======== Listed records
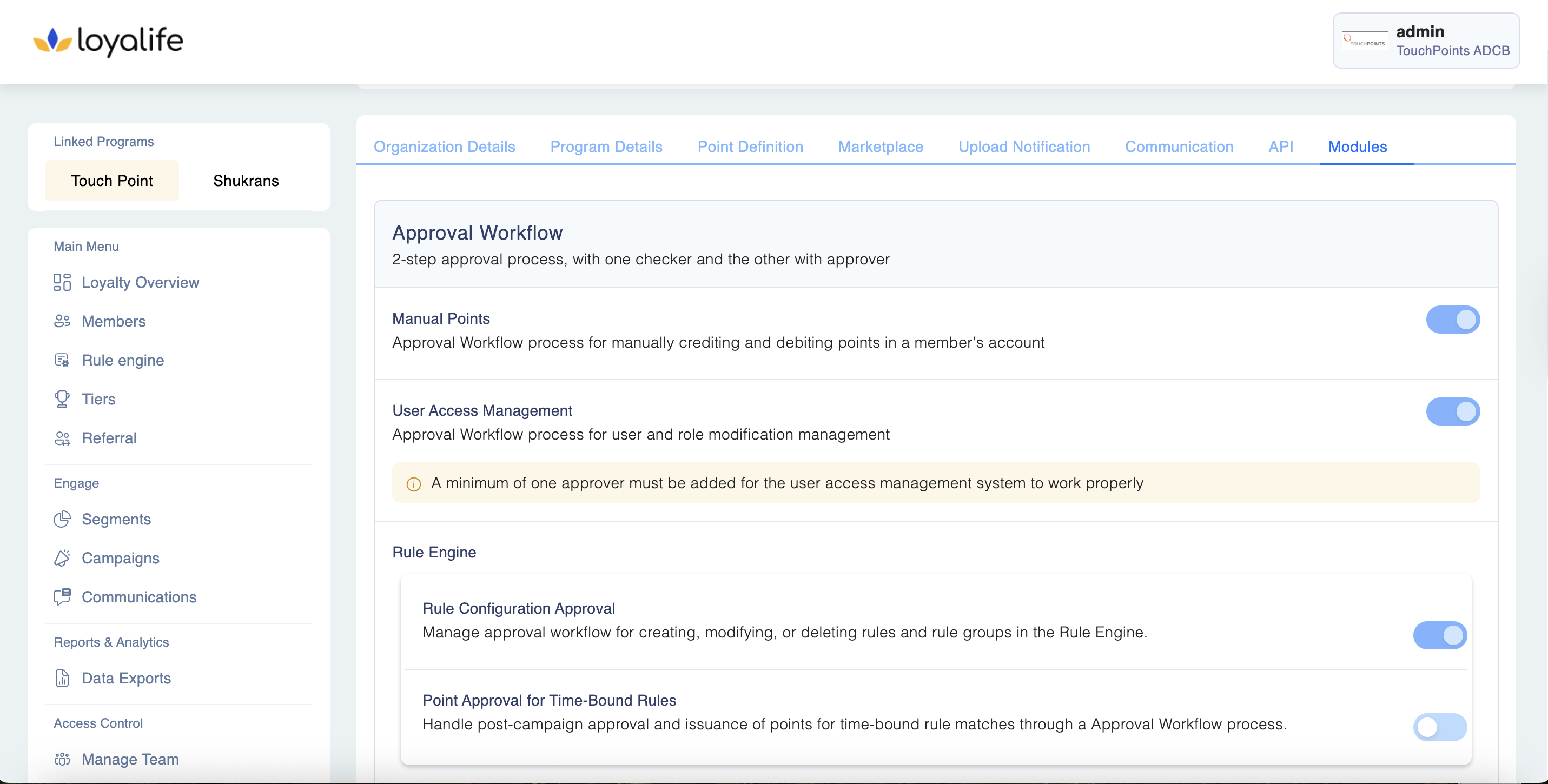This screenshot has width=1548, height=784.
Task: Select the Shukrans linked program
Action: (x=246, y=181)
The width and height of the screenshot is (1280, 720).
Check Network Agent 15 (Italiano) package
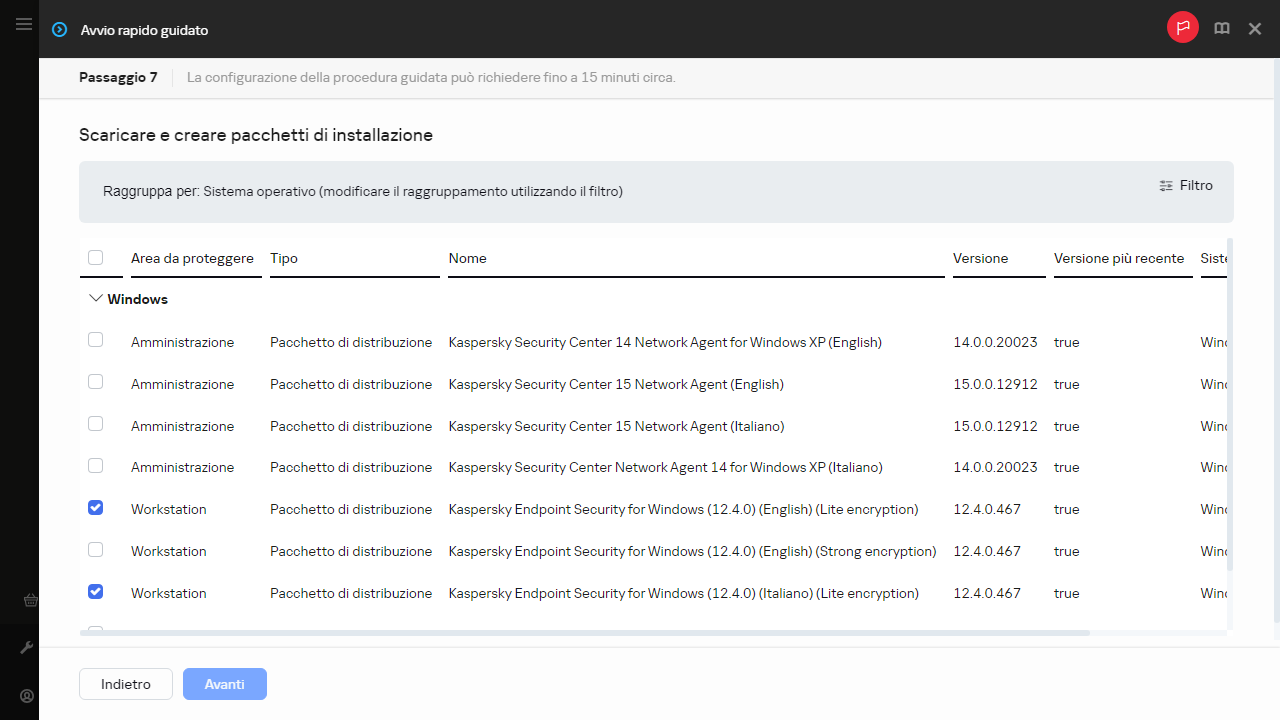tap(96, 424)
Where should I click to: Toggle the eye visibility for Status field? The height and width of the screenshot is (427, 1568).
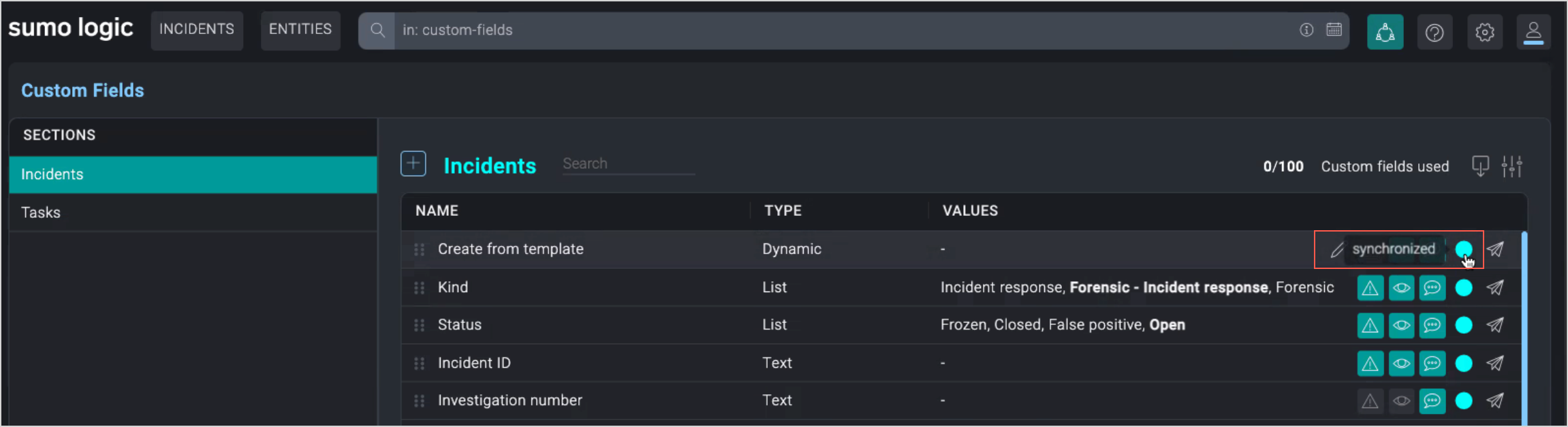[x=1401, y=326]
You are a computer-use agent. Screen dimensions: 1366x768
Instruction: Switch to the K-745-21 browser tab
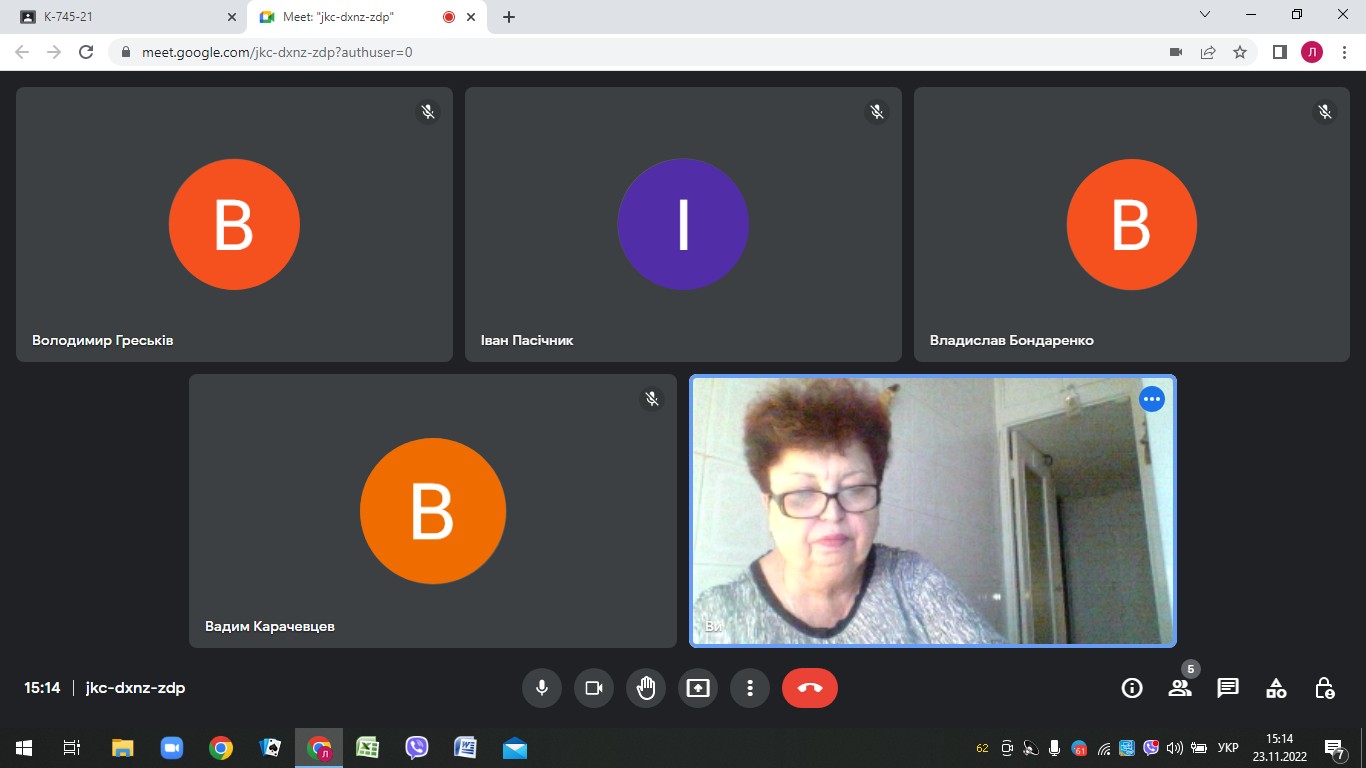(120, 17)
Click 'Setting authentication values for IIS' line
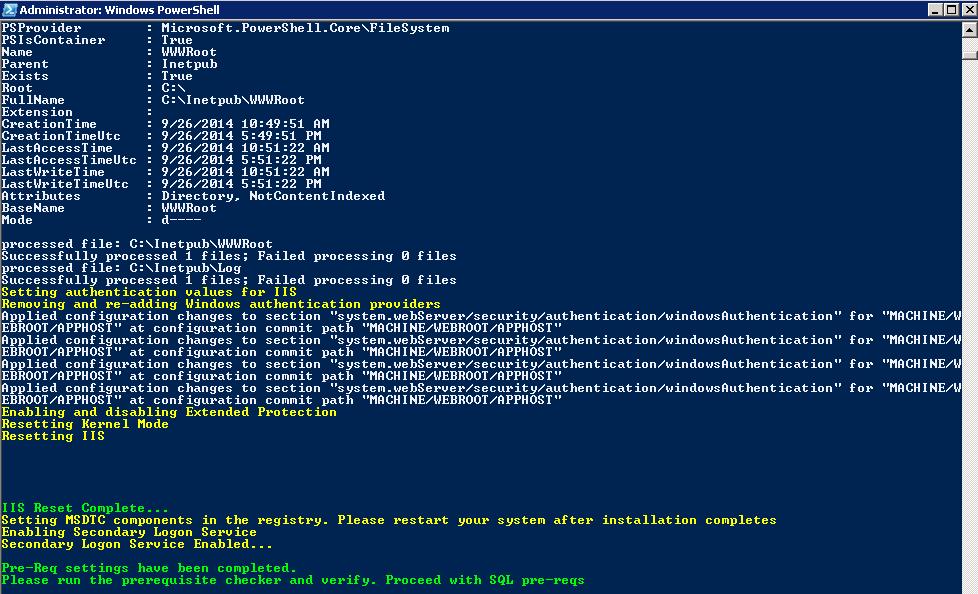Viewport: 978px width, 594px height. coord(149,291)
================
*Required task*
Please convert the stretch of rows above, from the start through the line containing "tap(96, 424)", into a two-column CSV headed text and answer, with one CSV line for each row. Put each value in a single quoted field with line breaks replaced by spaces, and leave the pictures out.

*Exercise solution*
text,answer
"","This screenshot has width=1548, height=784. Task: Select the Shukrans linked program Action: (x=246, y=181)"
"The width and height of the screenshot is (1280, 720). Check Network Agent 15 (Italiano) package","tap(96, 424)"